What I was expecting was… a history of ancient Rome. Start at the beginning, proceed through the end, telling the reader what we know and how we know it, explaining along the way the uncertainties that we still have and the gaps in our knowledge and maybe occasionally “things we thought we knew, but we were wrong,” when they’re common-enough misperceptions.

But in fact this is kind of “Mythbusters: Rome Edition.” The book is really organized as series of anecdotes about individual periods of Roman history, in loose chronological order. For most of them, Beard will give a retelling of the old, accepted story of that event, and then freeze frame, pull back the curtain, and here’s why you shouldn’t necessarily believe that, and here’s what we really know nowadays. (Which in many cases is: honestly not a whole lot.)

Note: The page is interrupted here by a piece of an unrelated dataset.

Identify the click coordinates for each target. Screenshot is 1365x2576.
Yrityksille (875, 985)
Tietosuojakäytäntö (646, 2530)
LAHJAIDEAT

And so while I was reading it at first, it felt like cotton candy fluff, a bunch of glossy “Did you know…?” blurbs all connected together. I kept waiting for the actual meat of the book to really kick in, and—in the sense I was expecting—it never did. Frustrating.

But as I’ve had a chance to think about it, my reaction has grown more positive. Yeah, okay, it’s a high-level history—it’s a relatively short volume that covers 1000 years, it almost has to be. And yes, it’s not the comprehensive history I wanted. But there’s legitimate value in unteaching the mythology of history, in explaining why sources that have been historically taken at face value shouldn’t be. And there’s value in explaining the methods of modern history and the kind of evidence that historians look for, and have available. And of course, there’s value in looking beyond the stories of the nobility into the history of the “regular” people of Rome, the history of women, and the history of slaves, which Beard also does.

It’s still not the book I want—I want the book that does all that stuff in the context of telling a detailed history—but it’s a book that’s worth reading if you want an accessible, quick overview of modern historical understanding of Roman history.